What to produce = Reproduce every line of the items below word for word, leaving out the pictures.

[Text and item location entries]
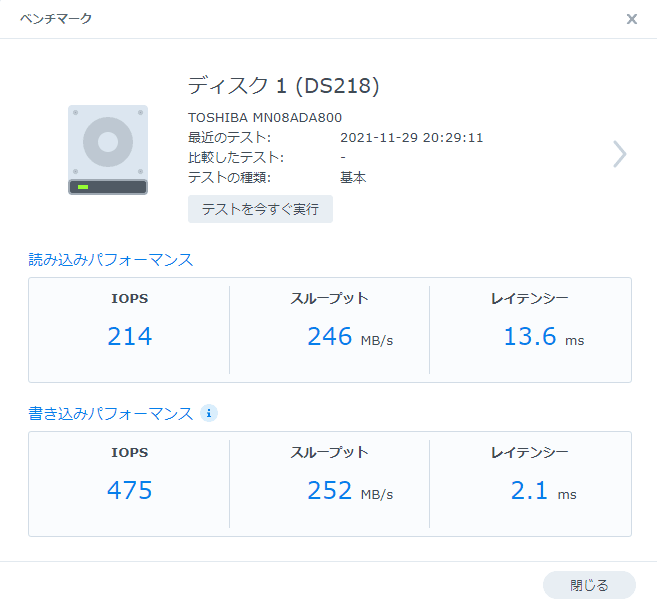Screen dimensions: 657x603
Task: Click the 閉じる button
Action: coord(589,585)
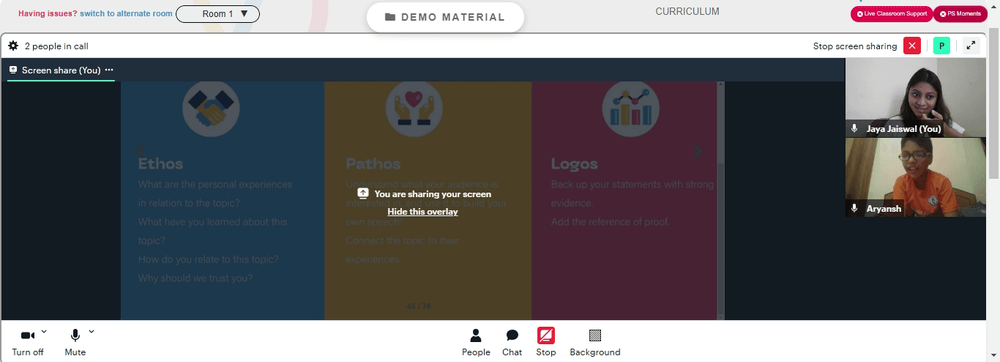Open Screen share tab options menu
1000x362 pixels.
coord(109,70)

Output below =
Screen dimensions: 657x603
Task: Click the 閉じる button
Action: coord(589,585)
Open Screen share tab options menu
1000x362 pixels.
coord(109,70)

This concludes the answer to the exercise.